Mein Verstand begann um sich zu treten und schrie, dass ich naiv und dumm sei, doch ich ignorierte es.
Chace lächelte mir dankbar zu und beinahe schmolz ich dahin. Seine glänzenden Augen, zusammen mit dem kleinen Grübchen. Oh gott.

"Übrigends...", er lehnte sich zu mir und flüsterte: "das Café gehört dir. Malía Rosie Grace."
Sein kühler Atem streifte mein Ohr und ich bekam eine Gänsehaut.
Ich sprang auf.
"Ich muss mal."
Er grinste verschmitzt.
"Hör auf zu Grinsen, Chace", rief ich etwas zu hysterisch. Ich hielt ihm meine Hand vor den Mund. Wenn er weiterhin dieses Grinsen grinsen würde, würde ich verrückt werden.

Meine Hände hatte ich auf das Waschbecken gestützt und starrte mich im Spiegel an. Meine Haare lagen mir immernoch feucht auf dem Kopf und meine Wangen hatten einen Roseton angenommen.
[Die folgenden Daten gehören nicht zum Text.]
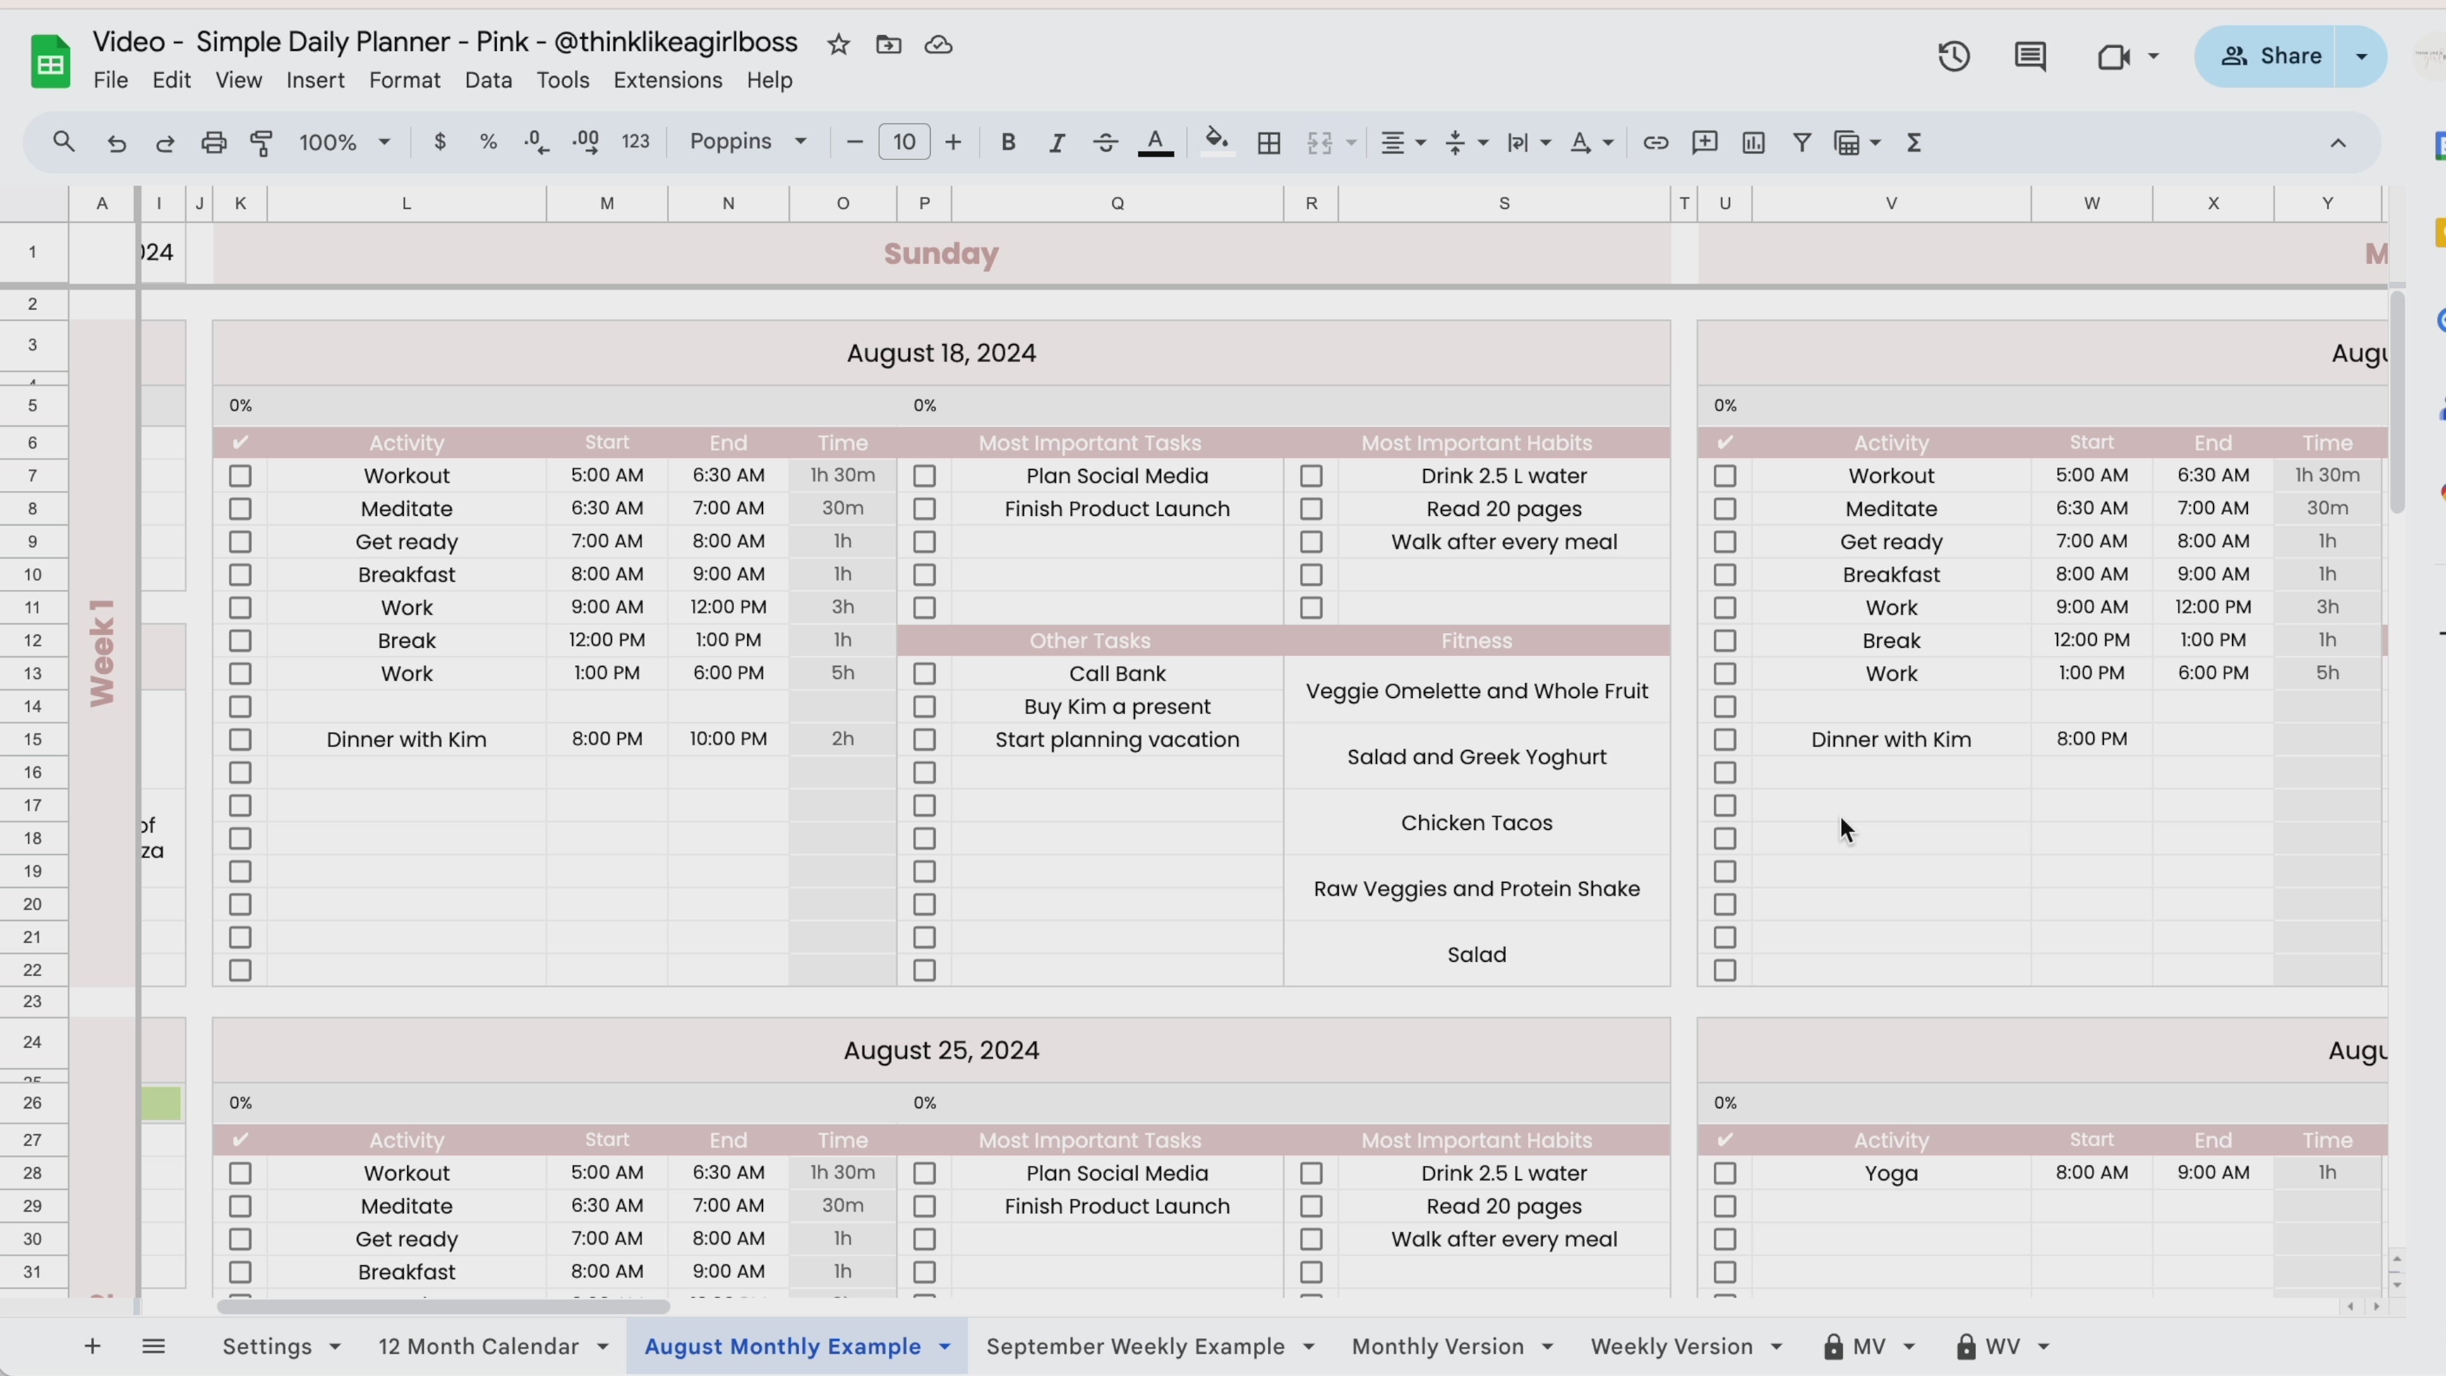The width and height of the screenshot is (2446, 1376).
Task: Click the borders icon in toolbar
Action: (x=1269, y=142)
Ich versuchte mir die verloffene Mascara unter meinem Auge wegzuwischen, doch ich machte es nurnoch schlimmer. Jetzt, wo ich mich im Spiegel gesehen hatte, fühlte ich mich einfach unwohl. Der Regen ließ mich noch schlimmer aussehen als sonst. Mein Selbstvertrauen hatte sich durch nur einen Blick wie in Luft aufgelöst.
Ich drehte den Wasserhahn auf Eiskalt und spritzte mir das Wasser ins Gesicht.

Als ich ein wenig später wieder zu Chace kam, legte ich etwas Geld auf den Tisch, schnappte mir meine Jacke und ließ ihn zurück. Sein verwirrter Blick entging mir nicht und natürlich tat es mir auch leid für ihn, aber ich konnte nicht mehr bei ihm sein. Nicht mit diesem Gefühl in mir.